Saturday, October 4, 2025

Blasting the walls of truth

 

“Cover your head when you enter the temple!’” or “Go touch your grandmother’s feet!” or “Don’t slouch!” the list is endless. It really was irksome as a teenager. The list of dos were as long as the list of don’ts! Unfortunately, I belonged to a generation of non-rebellious teenagers (there were exceptions!) so I normally did try to tick of the list of dos, though honestly I did not tick off many items on the don’ts list.

I am sure (Though I was unaware) My children went through that phase and were heavily irritated with me. I don’t know what it is that makes young adults (especially young adults who are new parents!) think that they are here to rule the world. Both the young and the old must listen to their views and tirades.

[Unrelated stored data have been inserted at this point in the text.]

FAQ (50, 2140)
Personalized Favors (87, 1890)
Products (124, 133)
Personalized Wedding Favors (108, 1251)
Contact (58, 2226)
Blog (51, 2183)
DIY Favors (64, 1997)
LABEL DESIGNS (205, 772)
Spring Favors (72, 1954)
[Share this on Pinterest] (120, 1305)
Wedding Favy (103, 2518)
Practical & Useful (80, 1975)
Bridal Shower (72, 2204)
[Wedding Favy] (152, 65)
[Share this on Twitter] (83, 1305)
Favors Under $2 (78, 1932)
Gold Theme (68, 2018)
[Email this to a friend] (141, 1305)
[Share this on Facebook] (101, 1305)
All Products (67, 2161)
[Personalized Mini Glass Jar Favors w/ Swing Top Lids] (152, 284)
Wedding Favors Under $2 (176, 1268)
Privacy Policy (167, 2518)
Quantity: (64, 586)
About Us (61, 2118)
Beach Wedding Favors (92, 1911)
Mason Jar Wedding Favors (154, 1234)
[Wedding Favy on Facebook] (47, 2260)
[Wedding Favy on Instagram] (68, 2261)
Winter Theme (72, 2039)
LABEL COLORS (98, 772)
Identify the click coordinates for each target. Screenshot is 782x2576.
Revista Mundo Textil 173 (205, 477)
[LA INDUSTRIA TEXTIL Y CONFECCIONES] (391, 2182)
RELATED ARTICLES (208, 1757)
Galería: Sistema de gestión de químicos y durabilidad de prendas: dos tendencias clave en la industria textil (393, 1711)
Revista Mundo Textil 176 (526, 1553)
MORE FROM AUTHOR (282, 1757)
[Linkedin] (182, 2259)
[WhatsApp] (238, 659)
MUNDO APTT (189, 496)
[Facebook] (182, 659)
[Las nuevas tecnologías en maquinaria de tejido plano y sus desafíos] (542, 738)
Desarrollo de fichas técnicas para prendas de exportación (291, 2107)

I distinctly remember thinking that children must obey parents (forgetting that I was once that disgruntled child!) I also recall chiding my mother for mispronouncing words or making it a point to correct my father about some item in the news or his perspective about a certain subject.

It began sometime when I turned twenty and this state of affairs continued all through my thirties and early forties. Then suddenly something clicked in my psyche, and I became an adult adult!

Doubts started creeping in as to the veracity of my perceptions. Is truth the most important thing? Is a lie not another aspect of truth? Where does the gray world triumph? Is black and white the absolute authenticity? Are the lines drawn by society the only way to survive?

Truth is important, for it exists and lie is a creative outlet of our desires maybe another facet of truth. But is it every human being’s responsibility to reinforce their ideals? Is it really necessary to hurt someone while trying to do so (believe me you are doing that when you try and correct someone’s perception!) does it matter how we pronounce ‘potato’? (…. a rose by any other name…)

If you look at nature broadly there are no black or white, there is colour everywhere and even the shadows are gray. Love and hate are there but so is like, admiration, intolerance and mild detest. We do tend to forget the mild emotion which are there like undercurrents in a deep river and focus on the eddies of love and hate which are only on the surface. They are short lived and transient; weak and ineffective; slow and ineffectual. I realized then that the passion that drove me to rectify the world was actually a zealous desire to shout out “Hey! I am right and the rest of you are wrong! It is best that you accept this, or I will ride rough shod over you and crush you and your ideas to a pulp!”

When civilization was born, it was obviously an effort by mankind to separate us from animals. Rules were made, lines were drawn, and we congratulated ourselves that we were superior beings and thus must live under control. Our mind must be the master and bodies, and emotion must be subservient. Passions and desire must be muzzled and leashed and only what looked right must be allowed to surface and every other aspect must be thrust deep into the pit of inequity and kept there for eternity.

Yet, the more I think about it, the more I realize that civilization did not erase our instincts; it merely taught us how to disguise them. We continue to be driven by pride, envy, love, and fear, but now they are clothed in etiquette, in ritual, in the language of “ought to” and “should.” What once was a raw growl has become a polite disagreement, but the energy behind it is the same. Perhaps that is why we spend so much of our lives policing one another with lists of dos and don’ts, because it reassures us that we are “civilized,” that we are in control, when in truth we are only arranging the furniture on a restless sea.

And yet, there is beauty in this struggle. Rules, rituals, and corrections are not only burdens; they are also bridges. “Touch your grandmother’s feet” is more than a command, it is an invitation to connect with the generations before us. “Don’t slouch” may sound like criticism, but it is also a reminder that the body reflects the mind, that presence matters. Even my own exasperating need to correct my parents was, in its own way, a clumsy attempt at connection, I wanted to be heard, to matter, to prove I had a place in the world.

Now, when I watch my children bristle at my advice—or when I catch myself biting back the urge to lecture, I smile. I know the cycle continues. Each generation learns the hard way that truth is less about winning arguments and more about living with kindness in the grey spaces. Black and white make for neat lines, but it is in the shades between that relationships survive, that love softens pride, and that wisdom grows.

Maybe that is what it means to finally become an “adult adult”, to stop seeking victory in every exchange and to begin seeking harmony. To recognize that sometimes the greatest truth is not in speaking, but in listening.